TASKS FOR THIS EXERCISE:
1) Can you return, word for word, the passage of the court opinion on Werutaw's discharge that lies between "Werutaw next argues" and "subd. 1(a) (2000).", inclusive?
2) How would the court opinion on Werutaw's unemployment benefits go on? Supply the next part, picking up after its last sentence.

TEXT:

┄┄┄┄┄┄┄┄┄┄

The commissioner’s representative found that Werutaw’s conduct was intentional.  The record supports this finding.  Werutaw acknowledged that Wackenhut notified him on more than one occasion that he was required to retake the policy-and-procedures test.  And Werutaw admitted that he refused to do so.  Thus, there is ample evidentiary support for the finding that Werutaw’s conduct was intentional. 

The commissioner’s representative also found that Werutaw intentionally disregarded the standards of behavior that Wackenhut had a right to expect of its employees.  A representative from Wackenhut testified that, as a part of the company’s training program, employees were required to pass the policy-and-procedures test.  Werutaw’s testimony corroborated the evidence presented by Wackenhut that Werutaw’s site manager and the company’s human resources director warned Werutaw that he was required to take and pass the test before being assigned to any additional security details.  The evidence is undisputed that Werutaw continually refused to retake the test.  Consequently, Werutaw was not given any additional assignments.  Werutaw’s repeated refusal to comply with his employer’s request to take the test again evinces Werutaw’s intent to disregard the standards Wackenhut has the right to expect from its employee.  Accordingly, Werutaw’s challenge to the decision of the commissioner’s representative that Werutaw was discharged for employment misconduct fails.


Werutaw next argues that, even if we conclude that he was discharged for employment misconduct, the decision of the commissioner’s representative requiring repayment of $11,187 in unemployment benefits that Werutaw was not entitled to receive is barred by the doctrine of equitable estoppel based on the department’s untimely determination of ineligibility. 

A determination that an applicant is ineligible to receive unemployment benefits during a period when the applicant was paid benefits also serves as a determination that the unemployment benefits were overpaid.  See Minn. Stat. § 268.101, subd. 6 (2000).  Under Minnesota law, an applicant who receives unemployment benefits to which he or she is not entitled must promptly repay the benefits.  Minn. Stat. § 268.18, subd. 1(a) (2000).

┄┄┄┄┄┄┄┄┄┄

DATASET EXTRACT:
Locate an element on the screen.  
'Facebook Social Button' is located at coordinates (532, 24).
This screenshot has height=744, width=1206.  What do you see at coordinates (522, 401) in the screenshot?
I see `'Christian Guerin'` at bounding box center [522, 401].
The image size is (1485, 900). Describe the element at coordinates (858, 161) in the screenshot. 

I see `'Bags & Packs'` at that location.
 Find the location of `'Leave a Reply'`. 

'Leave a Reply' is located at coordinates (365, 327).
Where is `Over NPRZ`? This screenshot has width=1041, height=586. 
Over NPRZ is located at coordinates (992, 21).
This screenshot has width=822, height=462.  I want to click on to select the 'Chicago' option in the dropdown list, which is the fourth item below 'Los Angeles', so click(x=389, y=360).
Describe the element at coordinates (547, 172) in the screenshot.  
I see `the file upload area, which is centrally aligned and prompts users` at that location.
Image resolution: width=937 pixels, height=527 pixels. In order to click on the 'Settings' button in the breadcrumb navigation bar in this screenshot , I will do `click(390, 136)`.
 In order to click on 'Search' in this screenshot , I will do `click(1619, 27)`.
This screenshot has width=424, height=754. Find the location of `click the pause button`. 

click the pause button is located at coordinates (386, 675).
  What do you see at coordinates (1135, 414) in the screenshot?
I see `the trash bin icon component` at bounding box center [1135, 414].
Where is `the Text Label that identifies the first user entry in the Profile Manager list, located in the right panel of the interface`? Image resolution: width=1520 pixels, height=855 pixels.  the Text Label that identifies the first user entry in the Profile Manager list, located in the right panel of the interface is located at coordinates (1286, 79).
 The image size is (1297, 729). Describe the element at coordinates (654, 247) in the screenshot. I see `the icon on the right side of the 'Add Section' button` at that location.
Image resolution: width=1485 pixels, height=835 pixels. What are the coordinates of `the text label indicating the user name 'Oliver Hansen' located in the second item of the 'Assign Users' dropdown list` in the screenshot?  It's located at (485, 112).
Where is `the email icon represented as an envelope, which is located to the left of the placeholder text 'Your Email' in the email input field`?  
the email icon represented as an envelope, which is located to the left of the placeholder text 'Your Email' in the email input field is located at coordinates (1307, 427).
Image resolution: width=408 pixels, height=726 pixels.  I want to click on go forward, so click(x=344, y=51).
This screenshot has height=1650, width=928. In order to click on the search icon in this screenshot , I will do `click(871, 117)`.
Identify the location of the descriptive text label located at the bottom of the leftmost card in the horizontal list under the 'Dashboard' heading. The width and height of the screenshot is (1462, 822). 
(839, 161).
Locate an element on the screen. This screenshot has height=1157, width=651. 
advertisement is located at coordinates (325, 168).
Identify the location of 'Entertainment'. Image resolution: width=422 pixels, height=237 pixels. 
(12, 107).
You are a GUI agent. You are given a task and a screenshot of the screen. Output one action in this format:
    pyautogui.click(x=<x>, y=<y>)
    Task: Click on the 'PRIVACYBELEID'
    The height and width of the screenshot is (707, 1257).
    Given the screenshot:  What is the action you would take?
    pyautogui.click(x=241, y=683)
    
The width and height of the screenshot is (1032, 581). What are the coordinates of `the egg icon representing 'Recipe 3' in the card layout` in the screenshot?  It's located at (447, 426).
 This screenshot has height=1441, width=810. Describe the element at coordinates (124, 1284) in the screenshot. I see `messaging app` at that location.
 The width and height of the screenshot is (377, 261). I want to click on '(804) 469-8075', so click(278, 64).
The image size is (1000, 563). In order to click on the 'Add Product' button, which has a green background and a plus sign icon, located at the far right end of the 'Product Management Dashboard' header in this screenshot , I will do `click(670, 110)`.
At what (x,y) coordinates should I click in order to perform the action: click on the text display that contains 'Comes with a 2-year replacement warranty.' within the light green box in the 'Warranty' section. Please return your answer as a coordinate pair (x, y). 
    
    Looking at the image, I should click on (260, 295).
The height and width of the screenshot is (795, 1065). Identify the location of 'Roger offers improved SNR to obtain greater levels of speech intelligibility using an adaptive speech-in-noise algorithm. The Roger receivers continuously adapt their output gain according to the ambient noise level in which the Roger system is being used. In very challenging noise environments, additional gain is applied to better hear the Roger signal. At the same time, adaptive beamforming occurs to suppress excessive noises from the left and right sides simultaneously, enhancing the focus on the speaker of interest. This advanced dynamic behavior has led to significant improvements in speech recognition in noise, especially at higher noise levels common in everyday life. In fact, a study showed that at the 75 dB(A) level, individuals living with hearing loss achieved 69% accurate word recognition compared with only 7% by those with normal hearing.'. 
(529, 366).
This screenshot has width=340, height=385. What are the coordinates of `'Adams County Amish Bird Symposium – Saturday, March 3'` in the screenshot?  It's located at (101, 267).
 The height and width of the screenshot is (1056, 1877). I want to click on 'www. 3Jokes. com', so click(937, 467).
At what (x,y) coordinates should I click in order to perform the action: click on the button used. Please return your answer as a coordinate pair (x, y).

┄┄┄┄┄┄┄┄┄┄

YOUR WRITTEN ANSWERS:
1)
Werutaw next argues that, even if we conclude that he was discharged for employment misconduct, the decision of the commissioner’s representative requiring repayment of $11,187 in unemployment benefits that Werutaw was not entitled to receive is barred by the doctrine of equitable estoppel based on the department’s untimely determination of ineligibility. 

A determination that an applicant is ineligible to receive unemployment benefits during a period when the applicant was paid benefits also serves as a determination that the unemployment benefits were overpaid.  See Minn. Stat. § 268.101, subd. 6 (2000).  Under Minnesota law, an applicant who receives unemployment benefits to which he or she is not entitled must promptly repay the benefits.  Minn. Stat. § 268.18, subd. 1(a) (2000).

2)
Werutaw maintains that he is entitled to equitable relief because the department took more than one year to determine that he was not entitled to receive unemployment benefits.  Werutaw’s argument is contrary to Minnesota law, which bars “equitable or common law denial or allowance of unemployment benefits.”  Minn. Stat. § 268.069 subd. 3 (2000).  Because equitable relief from repaying the benefits is precluded, Werutaw is required to repay the benefits he received during the period of disqualification. 

We are mindful of the harsh result exacted when the amount of overpaid unemployment benefits derives, in part, from the one-year period during which the department did not rule on Wackenhut’s protest.  But the law is clear and expressly precludes the equitable relief sought. 


[1]  Werutaw devoted a significant portion of his appellate brief addressing his refusal to retake the Wells Fargo test.  The record establishes, however, that Werutaw’s refusal to take the Wells Fargo test again disqualified Werutaw only from receiving job assignments at the Wells Fargo job site and was not the basis for his discharge from Wackenhut.

[2]  On January 14, 2003, Werutaw applied for unemployment benefits following his separation from another employer.  On February 5, 2003, the department issued a determination of nondisqualification for unemployment benefits unrelated to Werutaw’s employment with Wackenhut.